The best treatments for malaria are artemisinin combination therapy (ACT) drugs made by firms like France's Sanofi-Aventis, but they can be expensive. Resistance to chloroquine and sulfadoxine-pyrimethamine, the cheapest malaria drugs, is becoming more common.

The experimental drug NITD609 belongs to a new class of drugs called spiroindolenes.
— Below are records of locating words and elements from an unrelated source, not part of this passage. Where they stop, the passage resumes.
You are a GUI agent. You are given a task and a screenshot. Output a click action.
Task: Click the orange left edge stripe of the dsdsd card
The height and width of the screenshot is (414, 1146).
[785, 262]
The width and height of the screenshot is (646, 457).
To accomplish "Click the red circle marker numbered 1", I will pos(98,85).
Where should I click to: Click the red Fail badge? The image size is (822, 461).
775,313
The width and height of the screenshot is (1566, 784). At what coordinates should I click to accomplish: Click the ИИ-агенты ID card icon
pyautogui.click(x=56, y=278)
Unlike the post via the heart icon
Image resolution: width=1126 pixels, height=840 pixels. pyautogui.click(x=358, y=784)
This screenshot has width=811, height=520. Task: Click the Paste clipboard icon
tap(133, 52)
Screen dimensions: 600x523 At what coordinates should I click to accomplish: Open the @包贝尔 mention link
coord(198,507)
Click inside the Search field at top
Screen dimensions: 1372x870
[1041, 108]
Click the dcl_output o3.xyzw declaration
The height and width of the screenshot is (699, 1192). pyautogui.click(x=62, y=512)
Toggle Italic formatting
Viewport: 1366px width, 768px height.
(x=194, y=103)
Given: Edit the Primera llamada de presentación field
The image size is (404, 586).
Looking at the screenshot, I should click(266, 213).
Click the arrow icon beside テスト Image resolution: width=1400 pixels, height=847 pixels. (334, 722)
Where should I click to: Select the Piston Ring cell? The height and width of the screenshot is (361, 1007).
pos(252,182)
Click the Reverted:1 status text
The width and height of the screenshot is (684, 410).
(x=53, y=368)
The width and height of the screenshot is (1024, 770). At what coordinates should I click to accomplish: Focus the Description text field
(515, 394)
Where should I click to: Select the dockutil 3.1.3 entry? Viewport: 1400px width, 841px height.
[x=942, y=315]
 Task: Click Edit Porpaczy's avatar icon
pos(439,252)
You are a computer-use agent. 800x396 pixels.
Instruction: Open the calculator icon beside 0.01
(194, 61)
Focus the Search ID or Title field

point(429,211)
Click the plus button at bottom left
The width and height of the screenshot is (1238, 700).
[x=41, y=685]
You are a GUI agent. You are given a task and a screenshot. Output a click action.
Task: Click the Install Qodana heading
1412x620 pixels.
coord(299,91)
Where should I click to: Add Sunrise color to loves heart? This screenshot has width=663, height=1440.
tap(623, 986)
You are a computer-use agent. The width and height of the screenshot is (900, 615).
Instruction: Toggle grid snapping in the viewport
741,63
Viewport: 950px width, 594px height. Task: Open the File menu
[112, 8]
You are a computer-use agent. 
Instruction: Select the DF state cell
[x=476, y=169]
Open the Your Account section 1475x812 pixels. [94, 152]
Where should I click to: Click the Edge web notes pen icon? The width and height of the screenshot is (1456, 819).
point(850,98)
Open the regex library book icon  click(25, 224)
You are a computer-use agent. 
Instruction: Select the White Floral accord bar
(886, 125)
It was identified by the Novartis Institute for Tropical Diseases (NITD) working in an international collaboration supported by the Wellcome Trust, the international Medicines for Malaria Venture (MMV), the U.S. National Institutes of Health (NIH) and several other bodies.

Scientists screened 12,000 chemicals using an ultra-high throughput robotic screening technique before they singled out NITD609 as a potential drug candidate.

Anthony Fauci, director of the NIH's National Institute of Allergy and Infectious Diseases, said the experimental compound had several desirable features, including that it targets a parasite protein not attacked by any existing malaria drugs.

NITD609 also has properties which could enable it to be manufactured in pill form and in large quantities.

From the beginning, NITD609 stood out because it looked different, in terms of its structure and chemistry, from all other currently used antimalarials, said Elizabeth Winzeler, also with the NIH, who worked on the team.

If NITD609 behaves similarly in people to the way it works in mice, she said in a report on the work, it may be possible to develop it into a drug that could be taken just once -- far easier than current standard treatments in which malaria drugs are taken between one and four times a day for up to seven days.

British drugmaker GlaxoSmithKline is carrying out late-stage testing in people of an experimental vaccine against malaria and expects to see results by 2011. The firm says that if it proves effective, it will seek regulatory approval for the vaccine, called Mosquirix, by 2012.